> _Extrait fourni_:
↓↓↓
4.1/ Le permis F est un atout faussement « provisoire »

Dans l’Union européenne, «l’admission provisoire» (permis F) est nommée «protection subsidiaire». Un nom qui veut (presque) tout dire, puisqu’appliqué aux personnes ne pouvant obtenir le statut de réfugiées pour des motifs de persécution individuelle, mais dont le besoin de protection est fondé sur des motifs collectifs comme la fuite d’une guerre, de conflits ou de violences généralisées, par exemple. Des cas où en Suisse, c’est un permis F qui est octroyé, la Confédération ayant l’interdiction de les renvoyer sous peine de violer ses obligations internationales.

«Va-t-il partir ? Je ne me suis jamais posé la question. Le but, c’est que nos collaborateurs restent dans l’entreprise et puissent perpétuer notre savoir-faire. C’est ce que je souhaite avec Henok. Il est volontaire, indépendant et travaille vraiment bien. Nous sommes une entreprise familiale, et il fait partie de la famille.» 

Jeff Stutz, responsable de Stutz Électricité S.A

Un renvoi généralement illégal

Dans les faits, une admission provisoire est prononcée quand la demande d’asile est rejetée, mais l’exécution du renvoi n’est pas licite, pas raisonnablement exigible ou pas possible (Voir Personne admise provisoirement dans le glossaire). La personne reçoit alors le permis F-étranger.
↑↑↑
> _Lignes de données_:
↓↓↓
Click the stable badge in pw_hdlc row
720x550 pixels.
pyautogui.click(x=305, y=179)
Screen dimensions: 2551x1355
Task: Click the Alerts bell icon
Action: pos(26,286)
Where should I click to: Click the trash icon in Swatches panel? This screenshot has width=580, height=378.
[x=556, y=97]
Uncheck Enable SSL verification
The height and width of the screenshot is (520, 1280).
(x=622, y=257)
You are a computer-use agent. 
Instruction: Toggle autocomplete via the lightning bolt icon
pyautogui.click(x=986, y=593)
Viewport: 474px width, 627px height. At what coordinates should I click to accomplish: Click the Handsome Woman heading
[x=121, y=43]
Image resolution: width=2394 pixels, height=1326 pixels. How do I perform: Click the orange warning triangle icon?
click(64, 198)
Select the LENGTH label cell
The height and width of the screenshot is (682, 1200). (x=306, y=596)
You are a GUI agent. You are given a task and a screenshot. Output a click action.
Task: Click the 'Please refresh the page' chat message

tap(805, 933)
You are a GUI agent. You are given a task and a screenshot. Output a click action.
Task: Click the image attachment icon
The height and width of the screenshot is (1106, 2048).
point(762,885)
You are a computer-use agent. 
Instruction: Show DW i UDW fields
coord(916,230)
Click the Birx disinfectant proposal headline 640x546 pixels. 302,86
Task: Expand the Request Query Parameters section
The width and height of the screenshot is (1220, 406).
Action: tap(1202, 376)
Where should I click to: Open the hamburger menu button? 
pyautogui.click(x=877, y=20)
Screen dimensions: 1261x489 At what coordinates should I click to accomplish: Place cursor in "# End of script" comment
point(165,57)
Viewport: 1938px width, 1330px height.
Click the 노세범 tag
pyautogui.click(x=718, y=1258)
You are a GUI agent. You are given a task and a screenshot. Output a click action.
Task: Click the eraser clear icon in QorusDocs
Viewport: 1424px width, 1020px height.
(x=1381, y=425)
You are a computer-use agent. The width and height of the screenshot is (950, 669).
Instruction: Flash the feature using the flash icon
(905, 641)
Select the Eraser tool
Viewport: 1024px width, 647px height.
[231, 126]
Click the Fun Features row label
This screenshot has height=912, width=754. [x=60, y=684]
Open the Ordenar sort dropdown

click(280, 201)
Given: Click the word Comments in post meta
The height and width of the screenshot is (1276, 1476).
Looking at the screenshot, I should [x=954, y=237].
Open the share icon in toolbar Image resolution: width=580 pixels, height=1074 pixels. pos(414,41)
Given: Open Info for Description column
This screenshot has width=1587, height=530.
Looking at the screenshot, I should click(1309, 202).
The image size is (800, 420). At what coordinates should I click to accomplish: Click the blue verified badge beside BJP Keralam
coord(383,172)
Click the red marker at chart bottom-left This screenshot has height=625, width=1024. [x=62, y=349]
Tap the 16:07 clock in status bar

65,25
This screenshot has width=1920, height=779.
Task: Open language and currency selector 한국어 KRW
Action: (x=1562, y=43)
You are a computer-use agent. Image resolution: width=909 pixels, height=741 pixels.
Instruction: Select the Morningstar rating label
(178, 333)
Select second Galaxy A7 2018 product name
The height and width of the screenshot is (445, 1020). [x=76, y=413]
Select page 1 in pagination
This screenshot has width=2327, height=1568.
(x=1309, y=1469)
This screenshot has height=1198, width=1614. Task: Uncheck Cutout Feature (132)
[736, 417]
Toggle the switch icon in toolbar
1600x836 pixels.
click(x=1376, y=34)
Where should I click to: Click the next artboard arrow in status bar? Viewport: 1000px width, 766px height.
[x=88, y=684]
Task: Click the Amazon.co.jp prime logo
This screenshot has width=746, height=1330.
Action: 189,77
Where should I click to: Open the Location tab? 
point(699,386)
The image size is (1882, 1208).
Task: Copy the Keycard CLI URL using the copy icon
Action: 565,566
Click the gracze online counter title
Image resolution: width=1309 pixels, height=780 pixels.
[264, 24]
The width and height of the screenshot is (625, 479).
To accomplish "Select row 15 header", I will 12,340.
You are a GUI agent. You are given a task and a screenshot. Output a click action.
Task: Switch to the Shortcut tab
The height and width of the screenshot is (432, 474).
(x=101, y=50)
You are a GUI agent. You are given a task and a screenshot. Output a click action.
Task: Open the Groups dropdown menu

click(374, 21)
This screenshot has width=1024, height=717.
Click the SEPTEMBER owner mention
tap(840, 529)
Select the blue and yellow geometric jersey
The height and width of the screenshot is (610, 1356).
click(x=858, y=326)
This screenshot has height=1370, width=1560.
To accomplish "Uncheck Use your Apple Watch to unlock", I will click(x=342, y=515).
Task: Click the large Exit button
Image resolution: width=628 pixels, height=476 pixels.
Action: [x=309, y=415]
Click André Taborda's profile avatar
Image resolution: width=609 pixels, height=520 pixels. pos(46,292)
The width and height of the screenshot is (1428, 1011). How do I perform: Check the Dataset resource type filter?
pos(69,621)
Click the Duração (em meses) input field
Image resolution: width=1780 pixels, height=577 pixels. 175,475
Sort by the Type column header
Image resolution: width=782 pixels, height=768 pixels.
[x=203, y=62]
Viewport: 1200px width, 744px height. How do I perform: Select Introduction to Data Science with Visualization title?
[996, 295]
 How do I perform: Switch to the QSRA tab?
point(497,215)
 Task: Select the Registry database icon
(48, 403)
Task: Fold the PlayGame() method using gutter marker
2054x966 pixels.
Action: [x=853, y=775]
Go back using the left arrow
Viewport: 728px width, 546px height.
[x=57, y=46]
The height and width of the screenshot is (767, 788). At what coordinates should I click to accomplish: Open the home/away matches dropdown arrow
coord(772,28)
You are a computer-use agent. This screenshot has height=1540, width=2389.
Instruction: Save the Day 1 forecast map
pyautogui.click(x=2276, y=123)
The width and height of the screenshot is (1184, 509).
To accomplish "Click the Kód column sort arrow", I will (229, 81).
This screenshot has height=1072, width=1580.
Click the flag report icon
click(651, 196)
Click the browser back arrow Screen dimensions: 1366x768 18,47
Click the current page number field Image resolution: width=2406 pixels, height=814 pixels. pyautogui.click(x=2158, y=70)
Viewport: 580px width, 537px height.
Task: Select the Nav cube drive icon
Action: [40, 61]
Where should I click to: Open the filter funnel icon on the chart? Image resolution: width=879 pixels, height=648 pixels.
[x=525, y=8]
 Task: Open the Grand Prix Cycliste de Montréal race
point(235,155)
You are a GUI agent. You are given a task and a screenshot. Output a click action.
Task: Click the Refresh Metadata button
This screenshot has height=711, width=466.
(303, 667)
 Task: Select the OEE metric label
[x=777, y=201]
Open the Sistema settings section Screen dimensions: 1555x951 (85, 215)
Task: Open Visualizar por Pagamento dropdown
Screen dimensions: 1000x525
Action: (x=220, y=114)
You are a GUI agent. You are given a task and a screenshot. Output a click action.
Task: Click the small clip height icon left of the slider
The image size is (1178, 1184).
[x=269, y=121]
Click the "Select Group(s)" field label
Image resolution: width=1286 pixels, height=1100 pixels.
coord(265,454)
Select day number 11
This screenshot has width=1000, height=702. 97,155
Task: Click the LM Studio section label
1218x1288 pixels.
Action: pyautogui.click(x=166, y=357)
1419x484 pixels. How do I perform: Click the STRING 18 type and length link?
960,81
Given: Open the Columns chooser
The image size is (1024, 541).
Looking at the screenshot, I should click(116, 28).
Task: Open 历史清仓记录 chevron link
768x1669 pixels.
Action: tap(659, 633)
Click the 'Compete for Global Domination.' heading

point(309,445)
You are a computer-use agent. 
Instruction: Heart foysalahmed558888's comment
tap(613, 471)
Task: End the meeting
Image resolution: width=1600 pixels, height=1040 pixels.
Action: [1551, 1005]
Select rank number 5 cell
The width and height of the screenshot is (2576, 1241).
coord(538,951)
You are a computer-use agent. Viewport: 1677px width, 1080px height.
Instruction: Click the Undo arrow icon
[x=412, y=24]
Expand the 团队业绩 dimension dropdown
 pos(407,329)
↑↑↑
> _Votre objectif_:
Donnez la suite du texte sur le permis F, à partir de sa dernière phrase. Ces lignes proviennent d'une autre source que le texte sur le permis F.

> _Résultat attendu_:
Pour qu’une personne avec le permis F-étranger puisse être renvoyée dans son pays d’origine, il faudrait donc que l’exécution du renvoi soit cumulativement «licite, raisonnablement exigible et possible». Des conditions souvent difficiles à remplir quand la personne provient d’un pays engagé dans une crise ou une guerre prolongée ou au sein duquel la situation qui a provoqué la fuite n’est pas près de s’améliorer (par exemple: Afghanistan, Syrie, Éthiopie, Érythrée).

Quant aux personnes «admises à titre provisoire», mais à qui le statut de réfugié est reconnu (permis F-réfugié), il est avéré «[…] qu’elles restent généralement en Suisse de manière durable.»[1]Données mentionnées dans le Rapport final – Évaluation du potentiel des réfugiés et des personnes admises à titre provisoire, établit sur mandat du Secrétariat d’État aux migrations … Lire la suite

Il est donc exceptionnel que des personnes titulaires du permis F soient renvoyées dans leur pays d’origine par les autorités suisses.

«Mon maître de stage pensait que je repartirais dès que la situation dans mon pays se serait calmée. Mais je suis réfugié politique. Pour que je puisse rentrer, il faudrait que le gouvernement tombe et que le suivant décide d’annuler toutes les condamnations politiques. Cela n’arrivera jamais.» 

O. réfugié kurde de Turquie

En cas de levée de l’admission provisoire

Même si les autorités décident de lever l’admission provisoire d’une personne, toute une procédure s’enclenche pour la personne avant qu’une décision de renvoi puisse véritablement être prise. En effet, les personnes vivent généralement depuis de nombreuses années en Suisse, certaines y ont grandi, et l’intégration de la personne au sein de la société pèsera lourd dans la pesée des intérêts que les autorités sont tenues d’examiner. Si la personne travaille, ce sera un argument contre une décision de levée effective du renvoi.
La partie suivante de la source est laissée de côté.